The results of a recent national poll commissioned by the Consumer Federation of America tell the story. More than three-quarters of the respondents support requiring major increases in the fuel efficiency of cars, as well as requiring auto companies to boost alternative-fuel vehicles from 3 percent to 25 percent of the new car fleet. Those polled also support requiring auto manufacturers to put mileage stickers on all new cars, include mileage performance prominently in advertising, and add dashboard displays that show how much gas the driver is using as he or she drives.
In a rare display of bipartisanship, Republicans and Democrats have jointly put forward aggressive proposals to cut oil consumption. One approach is to set firm targets for oil savings, up to 10 million barrels per day over a quarter-century. Another proposal would double auto-fuel economy, cutting gasoline consumption, the largest single use of oil in the United States, by more than 5 million barrels per day in 25 years. With bipartisan support, bills have also been introduced to make sure that consumers have easy access to accurate information about the fuel consumption of their vehicles; others would strengthen oversight of abusive oil industry pricing.
The futility of being preoccupied with drilling is clear in the numbers. America consumes about 25 percent of the oil and gasoline used by the entire globe, but we only have about 2 percent of the world's crude oil reserves. Because the U.S. oil resource base has been exploited for more than a century, there is virtually no chance that a great deal more oil will be found here. According to the U.S. Department of Interior, the amount of oil in the new drilling areas is less than 2 percent of the world oil supply. These small additions to supply, added over years, simply don't affect the supply-demand balance enough to lower prices. It is equal to about two years of U.S. consumption, hardly a long-term solution.
The Bush administration claims to have implemented 95 percent of the supply-side, industry friendly recommendations of Vice President Dick Cheney's National Energy Policy Task Force, but that is not providing short-term relief for high gas prices, nor is it likely to be a long term-solution to the problem of a petroleum-based economy depending on a dwindling supply of oil. This summer's record gasoline prices and oil industry profits reinforce the concern that the Bush administration's policy has not benefited the consumer or the nation.
It is time for a change in energy policy. The United States needs a longer-term and bolder strategy to address its oil addiction. The efficiency measures that have been blocked by congressional leadership will do much more to solve our oil problem than drilling -- five to 10 times as much.
As members of Congress travel through their districts during summer recess, they are likely to find that their constituents are extremely upset about U.S. energy policy. Our poll shows more than four-fifths of those surveyed are concerned about gasoline prices and three-quarters are concerned about importing oil from the Mideast.
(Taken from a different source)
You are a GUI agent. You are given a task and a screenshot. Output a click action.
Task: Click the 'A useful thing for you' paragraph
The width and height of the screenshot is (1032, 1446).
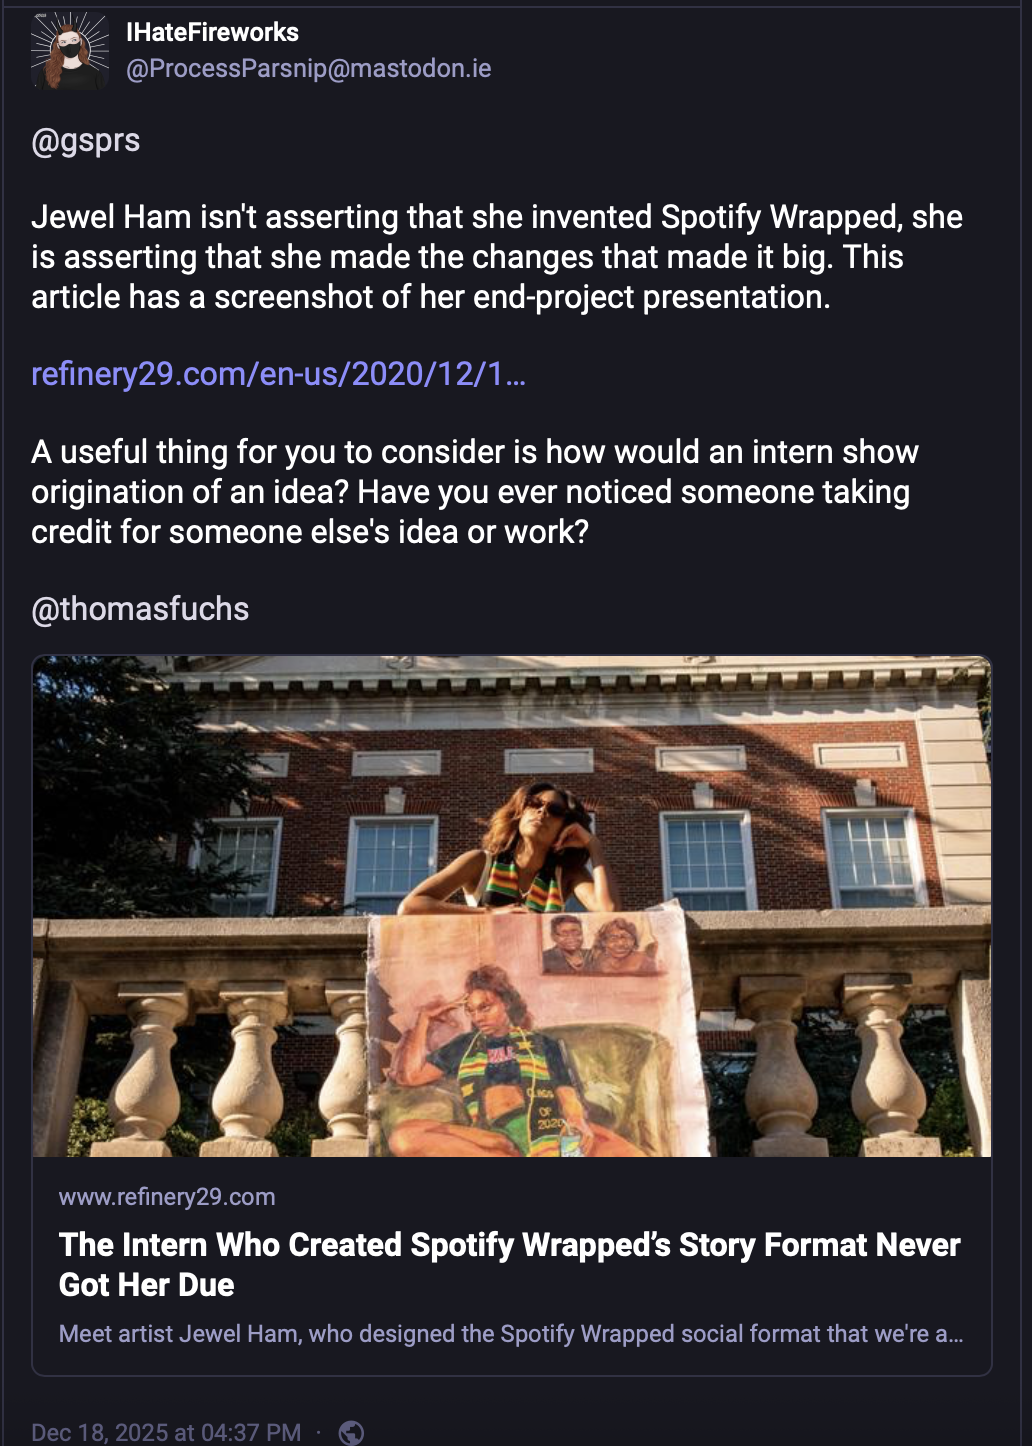(475, 492)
It is hoped that, after they get an earful, the rank-and-file members of Congress will return to Washington and convince the leadership to allow the critical fuel economy bills to be put to a vote.
Energy bills
-- The Vehicle and Fuel Choices for American Security Act, S2025 (Brownback and Bayh), calls for reducing America's oil consumption by 10 million barrels per day over the next quarter century. Similar legislation has been introduced in the House: the Fuel Choices for American Security Act of 2005, HR4409, (Kingston and Engel).
-- The Ten in Ten Fuel Economy Act, S3543 (Feinstein and Snowe), and HR3762, (Boelhert and Markey), would require about a10 mpg increase in the fuel efficiency of cars and trucks over the next 10 years. The Fuel Economy Reform Act of 2006, S3694, (Lugar and Obama) would extend that rate of improvement into the future, achieving about a doubling of the fuel economy of autos and light trucks over a quarter of a century.
-- The Oil and Gas Industry Antitrust Act of 2006, S2557, (Specter and Kohl) would allow the formation of a joint task force of federal and state attorneys general to monitor the structure, conduct and performance of gasoline markets. The Oil and Gas Traders Oversight Act of 2006, S2642, (Feinstein and Snowe, Levin and Cantwell) would give the Commodity Futures Trading Commission oversight authority over unregulated energy futures.
Mark Cooper is the research director of the Consumer Federation of America, a nonprofit association of 300 consumer groups, with a combined membership of more than 50 million people.